- [ABOUT THIS TASK]: Search the records below for the word "computer". Pull out each line that has it.

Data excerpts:
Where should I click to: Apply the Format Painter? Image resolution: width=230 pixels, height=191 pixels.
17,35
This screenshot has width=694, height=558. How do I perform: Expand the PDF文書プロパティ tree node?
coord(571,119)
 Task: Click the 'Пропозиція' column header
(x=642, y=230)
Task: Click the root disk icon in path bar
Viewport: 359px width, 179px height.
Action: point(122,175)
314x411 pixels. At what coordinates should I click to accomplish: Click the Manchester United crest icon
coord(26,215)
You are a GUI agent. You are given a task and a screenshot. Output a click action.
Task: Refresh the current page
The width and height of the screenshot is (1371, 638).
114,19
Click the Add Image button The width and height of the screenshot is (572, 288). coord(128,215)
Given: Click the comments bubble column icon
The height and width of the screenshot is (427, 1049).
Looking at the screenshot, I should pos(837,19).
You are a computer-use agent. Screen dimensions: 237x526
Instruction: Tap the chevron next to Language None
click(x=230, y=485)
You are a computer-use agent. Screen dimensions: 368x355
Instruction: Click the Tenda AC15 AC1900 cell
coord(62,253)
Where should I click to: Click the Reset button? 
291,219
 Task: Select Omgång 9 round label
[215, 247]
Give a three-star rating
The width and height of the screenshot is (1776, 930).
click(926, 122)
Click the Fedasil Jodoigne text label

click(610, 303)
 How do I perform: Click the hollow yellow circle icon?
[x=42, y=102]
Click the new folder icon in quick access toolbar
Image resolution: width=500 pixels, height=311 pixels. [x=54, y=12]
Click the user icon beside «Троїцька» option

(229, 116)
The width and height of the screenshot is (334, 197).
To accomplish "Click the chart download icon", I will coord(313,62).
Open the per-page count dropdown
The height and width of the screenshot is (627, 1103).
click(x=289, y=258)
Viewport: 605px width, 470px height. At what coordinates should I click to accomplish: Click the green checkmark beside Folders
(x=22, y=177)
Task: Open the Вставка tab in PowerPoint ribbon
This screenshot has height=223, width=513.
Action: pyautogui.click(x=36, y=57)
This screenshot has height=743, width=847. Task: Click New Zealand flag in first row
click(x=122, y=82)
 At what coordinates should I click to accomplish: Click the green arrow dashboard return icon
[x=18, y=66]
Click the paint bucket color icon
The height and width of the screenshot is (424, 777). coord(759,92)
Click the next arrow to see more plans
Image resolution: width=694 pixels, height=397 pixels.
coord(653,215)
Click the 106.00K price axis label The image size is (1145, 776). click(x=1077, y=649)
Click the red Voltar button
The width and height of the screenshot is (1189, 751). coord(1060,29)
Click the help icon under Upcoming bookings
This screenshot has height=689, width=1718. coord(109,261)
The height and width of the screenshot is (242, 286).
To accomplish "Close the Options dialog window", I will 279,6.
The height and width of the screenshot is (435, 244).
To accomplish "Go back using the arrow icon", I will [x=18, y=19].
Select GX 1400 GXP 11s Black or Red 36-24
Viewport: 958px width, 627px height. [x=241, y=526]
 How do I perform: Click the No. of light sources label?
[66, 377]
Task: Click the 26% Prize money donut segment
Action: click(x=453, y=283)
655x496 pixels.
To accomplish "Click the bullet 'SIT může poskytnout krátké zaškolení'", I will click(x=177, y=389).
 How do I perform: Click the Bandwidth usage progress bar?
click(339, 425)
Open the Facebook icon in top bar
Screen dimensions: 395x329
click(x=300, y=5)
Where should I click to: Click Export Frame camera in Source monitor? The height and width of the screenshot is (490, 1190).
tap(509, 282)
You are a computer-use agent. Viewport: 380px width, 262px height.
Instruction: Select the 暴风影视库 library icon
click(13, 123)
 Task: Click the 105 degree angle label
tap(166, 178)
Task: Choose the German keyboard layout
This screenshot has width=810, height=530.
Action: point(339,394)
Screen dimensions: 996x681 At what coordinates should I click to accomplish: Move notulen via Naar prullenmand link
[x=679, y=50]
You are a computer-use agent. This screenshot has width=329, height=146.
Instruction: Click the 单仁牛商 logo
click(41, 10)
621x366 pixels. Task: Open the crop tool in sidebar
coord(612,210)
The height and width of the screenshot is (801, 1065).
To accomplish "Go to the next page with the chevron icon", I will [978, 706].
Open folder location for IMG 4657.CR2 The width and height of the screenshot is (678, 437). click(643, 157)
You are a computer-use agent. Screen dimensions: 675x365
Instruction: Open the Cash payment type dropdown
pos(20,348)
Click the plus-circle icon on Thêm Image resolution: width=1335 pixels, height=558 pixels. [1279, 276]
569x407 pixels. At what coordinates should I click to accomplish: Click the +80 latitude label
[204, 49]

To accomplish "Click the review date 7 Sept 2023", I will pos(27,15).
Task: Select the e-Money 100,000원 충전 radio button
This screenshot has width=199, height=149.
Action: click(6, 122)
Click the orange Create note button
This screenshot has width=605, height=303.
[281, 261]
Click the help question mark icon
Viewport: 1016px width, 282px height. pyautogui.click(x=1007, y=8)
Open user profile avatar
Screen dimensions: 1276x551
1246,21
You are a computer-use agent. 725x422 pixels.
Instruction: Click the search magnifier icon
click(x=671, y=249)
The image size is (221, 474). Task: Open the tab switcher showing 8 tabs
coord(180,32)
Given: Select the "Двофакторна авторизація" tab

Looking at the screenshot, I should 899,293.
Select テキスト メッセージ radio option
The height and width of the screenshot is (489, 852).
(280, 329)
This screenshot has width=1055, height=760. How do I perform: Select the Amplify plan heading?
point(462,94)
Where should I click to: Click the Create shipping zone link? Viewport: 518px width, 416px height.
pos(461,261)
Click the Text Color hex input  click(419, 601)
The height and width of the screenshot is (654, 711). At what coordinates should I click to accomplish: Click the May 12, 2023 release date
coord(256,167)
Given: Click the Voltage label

- [WRITTEN REPLY]:
You are a computer-use agent. Screen dimensions: 237x526
You are a computer-use agent. Screen dimensions: 368x355
You are a computer-use agent. Viewport: 380px width, 262px height.
You are a computer-use agent. This screenshot has width=329, height=146.
You are a computer-use agent. Screen dimensions: 675x365
You are a computer-use agent. 725x422 pixels.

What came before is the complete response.